* HOW TO COMPLETE THIS TASK
Up to and including the line that contains "Given: Click the N=501,518 cell", return every line from the start of the data, unchanged.
====== MATERIAL TO PROCESS
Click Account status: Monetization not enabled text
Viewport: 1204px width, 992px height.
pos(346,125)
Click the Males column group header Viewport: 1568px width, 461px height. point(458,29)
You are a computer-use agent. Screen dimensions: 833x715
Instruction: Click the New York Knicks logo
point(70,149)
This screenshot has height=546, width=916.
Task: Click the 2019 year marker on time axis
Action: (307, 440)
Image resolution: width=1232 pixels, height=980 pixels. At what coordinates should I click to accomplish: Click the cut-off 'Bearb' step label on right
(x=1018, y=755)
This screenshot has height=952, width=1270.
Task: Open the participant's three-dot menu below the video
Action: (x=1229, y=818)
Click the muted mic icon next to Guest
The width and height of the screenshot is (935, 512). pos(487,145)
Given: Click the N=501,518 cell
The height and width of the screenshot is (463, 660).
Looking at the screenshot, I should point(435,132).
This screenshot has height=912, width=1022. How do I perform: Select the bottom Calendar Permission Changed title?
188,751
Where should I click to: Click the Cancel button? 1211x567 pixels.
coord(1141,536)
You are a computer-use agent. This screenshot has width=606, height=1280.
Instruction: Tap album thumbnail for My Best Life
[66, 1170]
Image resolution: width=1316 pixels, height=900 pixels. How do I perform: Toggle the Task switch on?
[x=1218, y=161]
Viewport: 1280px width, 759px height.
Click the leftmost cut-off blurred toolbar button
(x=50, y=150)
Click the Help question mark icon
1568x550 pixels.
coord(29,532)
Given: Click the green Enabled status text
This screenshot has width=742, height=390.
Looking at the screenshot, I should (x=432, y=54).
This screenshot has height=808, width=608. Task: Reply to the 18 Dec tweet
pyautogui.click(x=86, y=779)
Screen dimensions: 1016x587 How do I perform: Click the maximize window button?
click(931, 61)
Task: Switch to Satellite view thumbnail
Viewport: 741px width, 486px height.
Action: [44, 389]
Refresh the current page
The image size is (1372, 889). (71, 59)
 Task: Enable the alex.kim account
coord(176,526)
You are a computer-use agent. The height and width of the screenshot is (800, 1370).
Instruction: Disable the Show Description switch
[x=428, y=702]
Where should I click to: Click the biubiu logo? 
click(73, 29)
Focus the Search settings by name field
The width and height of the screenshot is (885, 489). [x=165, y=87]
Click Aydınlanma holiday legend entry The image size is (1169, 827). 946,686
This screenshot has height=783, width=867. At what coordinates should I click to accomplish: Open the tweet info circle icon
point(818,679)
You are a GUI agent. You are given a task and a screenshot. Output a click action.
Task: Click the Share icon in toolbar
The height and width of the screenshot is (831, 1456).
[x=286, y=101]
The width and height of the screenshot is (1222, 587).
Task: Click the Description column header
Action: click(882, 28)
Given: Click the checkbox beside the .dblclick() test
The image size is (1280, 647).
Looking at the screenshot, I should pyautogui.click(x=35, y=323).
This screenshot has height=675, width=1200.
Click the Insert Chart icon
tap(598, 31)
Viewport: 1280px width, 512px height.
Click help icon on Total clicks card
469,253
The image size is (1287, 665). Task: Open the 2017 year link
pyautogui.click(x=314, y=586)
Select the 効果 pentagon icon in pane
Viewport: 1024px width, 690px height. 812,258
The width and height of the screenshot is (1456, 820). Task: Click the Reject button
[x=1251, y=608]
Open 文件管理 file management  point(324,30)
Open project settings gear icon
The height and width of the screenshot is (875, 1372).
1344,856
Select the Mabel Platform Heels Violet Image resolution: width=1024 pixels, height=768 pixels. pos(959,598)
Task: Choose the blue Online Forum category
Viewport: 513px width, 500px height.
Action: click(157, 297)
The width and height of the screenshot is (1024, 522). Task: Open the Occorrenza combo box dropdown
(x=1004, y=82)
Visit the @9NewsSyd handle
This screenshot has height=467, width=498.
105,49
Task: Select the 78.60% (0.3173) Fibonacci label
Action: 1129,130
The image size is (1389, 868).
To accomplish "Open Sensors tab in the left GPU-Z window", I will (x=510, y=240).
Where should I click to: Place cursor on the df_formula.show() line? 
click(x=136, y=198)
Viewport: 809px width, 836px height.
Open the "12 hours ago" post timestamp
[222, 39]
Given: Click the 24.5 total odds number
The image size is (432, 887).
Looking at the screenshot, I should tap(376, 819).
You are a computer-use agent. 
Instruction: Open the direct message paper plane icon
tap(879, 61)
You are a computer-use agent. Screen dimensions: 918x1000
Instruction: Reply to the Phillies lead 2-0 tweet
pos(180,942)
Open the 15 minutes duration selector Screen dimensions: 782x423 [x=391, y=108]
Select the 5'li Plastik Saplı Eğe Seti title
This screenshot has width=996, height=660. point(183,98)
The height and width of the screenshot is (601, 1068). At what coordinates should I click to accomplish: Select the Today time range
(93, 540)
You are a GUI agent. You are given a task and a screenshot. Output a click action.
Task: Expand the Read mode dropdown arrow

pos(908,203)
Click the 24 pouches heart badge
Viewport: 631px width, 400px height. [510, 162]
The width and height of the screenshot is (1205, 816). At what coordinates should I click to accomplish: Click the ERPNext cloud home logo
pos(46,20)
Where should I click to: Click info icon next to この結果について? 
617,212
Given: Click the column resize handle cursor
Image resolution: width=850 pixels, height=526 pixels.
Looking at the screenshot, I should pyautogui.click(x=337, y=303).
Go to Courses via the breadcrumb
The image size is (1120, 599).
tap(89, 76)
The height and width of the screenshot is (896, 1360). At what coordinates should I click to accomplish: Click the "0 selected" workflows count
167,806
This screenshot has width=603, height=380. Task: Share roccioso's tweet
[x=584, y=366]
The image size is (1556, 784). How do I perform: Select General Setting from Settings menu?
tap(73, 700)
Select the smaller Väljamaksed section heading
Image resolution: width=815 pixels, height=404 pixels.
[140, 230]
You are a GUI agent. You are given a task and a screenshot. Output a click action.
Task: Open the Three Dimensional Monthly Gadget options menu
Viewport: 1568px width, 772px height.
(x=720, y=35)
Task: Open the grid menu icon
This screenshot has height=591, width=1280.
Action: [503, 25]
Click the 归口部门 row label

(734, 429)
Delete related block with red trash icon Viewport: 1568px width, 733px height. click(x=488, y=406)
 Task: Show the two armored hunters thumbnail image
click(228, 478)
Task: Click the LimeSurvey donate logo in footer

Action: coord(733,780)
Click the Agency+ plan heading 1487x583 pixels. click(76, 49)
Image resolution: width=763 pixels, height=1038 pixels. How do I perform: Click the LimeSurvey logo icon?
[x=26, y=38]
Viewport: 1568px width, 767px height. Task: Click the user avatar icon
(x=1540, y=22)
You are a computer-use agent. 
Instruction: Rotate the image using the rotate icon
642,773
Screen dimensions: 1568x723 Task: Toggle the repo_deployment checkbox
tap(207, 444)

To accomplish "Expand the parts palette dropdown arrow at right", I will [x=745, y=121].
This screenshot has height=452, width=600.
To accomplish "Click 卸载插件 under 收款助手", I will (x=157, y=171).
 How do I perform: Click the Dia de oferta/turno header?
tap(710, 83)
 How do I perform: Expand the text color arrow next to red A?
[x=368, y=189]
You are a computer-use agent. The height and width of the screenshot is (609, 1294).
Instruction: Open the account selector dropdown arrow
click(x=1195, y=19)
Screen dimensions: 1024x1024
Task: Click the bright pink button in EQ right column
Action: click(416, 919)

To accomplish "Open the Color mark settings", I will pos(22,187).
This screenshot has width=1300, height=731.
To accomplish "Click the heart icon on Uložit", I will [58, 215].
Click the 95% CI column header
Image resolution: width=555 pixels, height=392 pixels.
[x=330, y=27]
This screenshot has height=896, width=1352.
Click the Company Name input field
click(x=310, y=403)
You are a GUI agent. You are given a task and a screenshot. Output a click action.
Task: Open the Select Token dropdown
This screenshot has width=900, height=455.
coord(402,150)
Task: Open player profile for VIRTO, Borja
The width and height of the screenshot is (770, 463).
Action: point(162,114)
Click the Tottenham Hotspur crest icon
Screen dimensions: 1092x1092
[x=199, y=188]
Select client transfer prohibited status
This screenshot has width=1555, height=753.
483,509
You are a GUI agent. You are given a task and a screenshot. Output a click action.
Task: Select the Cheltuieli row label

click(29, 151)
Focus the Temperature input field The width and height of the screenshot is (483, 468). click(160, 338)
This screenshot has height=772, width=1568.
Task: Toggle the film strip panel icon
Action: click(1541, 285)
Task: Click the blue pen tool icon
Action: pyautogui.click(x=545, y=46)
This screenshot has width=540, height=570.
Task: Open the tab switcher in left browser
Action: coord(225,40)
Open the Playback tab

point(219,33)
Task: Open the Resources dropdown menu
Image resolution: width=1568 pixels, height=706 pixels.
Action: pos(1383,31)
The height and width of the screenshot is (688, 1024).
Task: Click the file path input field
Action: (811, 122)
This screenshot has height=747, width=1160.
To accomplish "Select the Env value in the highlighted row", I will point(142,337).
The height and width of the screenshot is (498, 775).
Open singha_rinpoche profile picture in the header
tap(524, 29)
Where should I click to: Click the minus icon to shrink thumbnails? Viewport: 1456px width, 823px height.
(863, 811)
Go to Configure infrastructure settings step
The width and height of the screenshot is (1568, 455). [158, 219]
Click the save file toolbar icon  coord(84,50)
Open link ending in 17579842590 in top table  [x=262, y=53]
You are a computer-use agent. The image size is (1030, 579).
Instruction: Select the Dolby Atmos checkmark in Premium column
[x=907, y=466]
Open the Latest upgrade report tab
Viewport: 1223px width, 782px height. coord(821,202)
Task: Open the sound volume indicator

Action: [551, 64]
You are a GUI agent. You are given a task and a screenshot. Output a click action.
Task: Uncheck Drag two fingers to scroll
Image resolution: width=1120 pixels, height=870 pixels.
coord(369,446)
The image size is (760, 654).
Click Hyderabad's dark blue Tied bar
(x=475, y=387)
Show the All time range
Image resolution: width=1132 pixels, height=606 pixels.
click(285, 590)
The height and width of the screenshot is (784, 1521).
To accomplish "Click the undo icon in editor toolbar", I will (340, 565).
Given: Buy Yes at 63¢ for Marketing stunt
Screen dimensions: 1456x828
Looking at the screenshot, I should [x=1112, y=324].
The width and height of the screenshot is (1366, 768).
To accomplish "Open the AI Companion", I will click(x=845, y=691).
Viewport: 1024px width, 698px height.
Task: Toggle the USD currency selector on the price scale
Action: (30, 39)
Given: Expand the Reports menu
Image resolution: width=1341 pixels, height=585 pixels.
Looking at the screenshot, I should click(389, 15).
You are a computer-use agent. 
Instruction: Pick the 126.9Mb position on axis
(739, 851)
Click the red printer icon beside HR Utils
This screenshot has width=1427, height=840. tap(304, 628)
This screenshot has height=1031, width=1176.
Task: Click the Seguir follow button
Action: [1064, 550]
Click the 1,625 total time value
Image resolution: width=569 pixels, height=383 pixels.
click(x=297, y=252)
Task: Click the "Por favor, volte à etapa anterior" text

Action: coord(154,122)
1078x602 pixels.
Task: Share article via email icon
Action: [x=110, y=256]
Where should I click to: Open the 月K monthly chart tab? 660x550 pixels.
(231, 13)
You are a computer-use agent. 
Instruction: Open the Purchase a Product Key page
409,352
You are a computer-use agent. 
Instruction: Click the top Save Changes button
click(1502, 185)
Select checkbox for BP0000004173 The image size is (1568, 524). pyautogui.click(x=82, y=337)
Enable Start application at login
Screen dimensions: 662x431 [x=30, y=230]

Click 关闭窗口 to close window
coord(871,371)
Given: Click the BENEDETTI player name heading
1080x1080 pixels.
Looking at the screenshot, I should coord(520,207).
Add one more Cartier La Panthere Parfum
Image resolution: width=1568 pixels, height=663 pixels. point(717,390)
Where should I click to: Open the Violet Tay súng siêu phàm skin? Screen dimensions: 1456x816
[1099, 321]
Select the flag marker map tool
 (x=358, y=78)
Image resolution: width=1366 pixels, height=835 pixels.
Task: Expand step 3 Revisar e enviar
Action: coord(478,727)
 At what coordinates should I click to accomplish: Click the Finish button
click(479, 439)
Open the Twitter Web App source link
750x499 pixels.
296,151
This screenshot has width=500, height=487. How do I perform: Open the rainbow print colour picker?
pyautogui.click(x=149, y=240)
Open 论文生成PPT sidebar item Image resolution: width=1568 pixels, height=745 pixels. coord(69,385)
============
* COMPLETED EXERCISE
Click Account status: Monetization not enabled text
Viewport: 1204px width, 992px height.
pos(346,125)
Click the Males column group header Viewport: 1568px width, 461px height. point(458,29)
You are a computer-use agent. Screen dimensions: 833x715
Instruction: Click the New York Knicks logo
point(70,149)
This screenshot has height=546, width=916.
Task: Click the 2019 year marker on time axis
Action: (307, 440)
Image resolution: width=1232 pixels, height=980 pixels. At what coordinates should I click to accomplish: Click the cut-off 'Bearb' step label on right
(x=1018, y=755)
This screenshot has height=952, width=1270.
Task: Open the participant's three-dot menu below the video
Action: (x=1229, y=818)
Click the muted mic icon next to Guest
The width and height of the screenshot is (935, 512). pos(487,145)
Given: Click the N=501,518 cell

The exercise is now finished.